--- DATA FOR THE TASK Enclosed Below ---

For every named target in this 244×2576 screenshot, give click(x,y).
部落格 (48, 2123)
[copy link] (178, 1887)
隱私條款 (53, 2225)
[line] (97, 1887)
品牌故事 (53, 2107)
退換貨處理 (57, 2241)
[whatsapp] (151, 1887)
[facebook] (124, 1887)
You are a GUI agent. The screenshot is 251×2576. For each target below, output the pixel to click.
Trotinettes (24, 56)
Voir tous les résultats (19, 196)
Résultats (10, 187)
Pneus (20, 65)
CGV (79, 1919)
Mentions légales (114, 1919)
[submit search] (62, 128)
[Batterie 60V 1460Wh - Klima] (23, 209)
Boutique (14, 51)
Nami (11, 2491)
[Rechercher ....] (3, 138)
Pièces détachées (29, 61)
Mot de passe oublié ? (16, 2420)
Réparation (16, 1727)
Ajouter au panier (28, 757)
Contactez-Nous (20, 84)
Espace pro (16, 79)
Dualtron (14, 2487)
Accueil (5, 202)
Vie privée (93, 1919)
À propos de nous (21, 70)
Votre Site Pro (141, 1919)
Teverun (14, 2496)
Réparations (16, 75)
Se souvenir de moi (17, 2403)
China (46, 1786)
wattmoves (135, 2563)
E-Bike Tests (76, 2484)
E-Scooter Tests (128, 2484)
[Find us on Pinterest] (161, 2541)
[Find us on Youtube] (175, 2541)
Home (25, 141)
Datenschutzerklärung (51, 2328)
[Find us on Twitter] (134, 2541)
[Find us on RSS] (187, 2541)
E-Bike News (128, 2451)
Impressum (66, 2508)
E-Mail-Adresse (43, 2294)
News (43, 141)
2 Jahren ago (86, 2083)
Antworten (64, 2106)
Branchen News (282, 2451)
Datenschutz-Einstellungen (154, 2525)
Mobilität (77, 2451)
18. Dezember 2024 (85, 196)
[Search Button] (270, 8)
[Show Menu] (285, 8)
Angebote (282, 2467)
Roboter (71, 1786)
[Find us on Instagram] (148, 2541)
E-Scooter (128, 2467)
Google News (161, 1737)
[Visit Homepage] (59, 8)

--- End of Enclosed DATA FOR THE TASK ---

## [YOUR TASK]
Please report every line of the listing that contains the string "screenshot".

## [WRITTEN RESPONSE]
For every named target in this 244×2576 screenshot, give click(x,y).
You are a GUI agent. The screenshot is 251×2576. For each target below, output the pixel to click.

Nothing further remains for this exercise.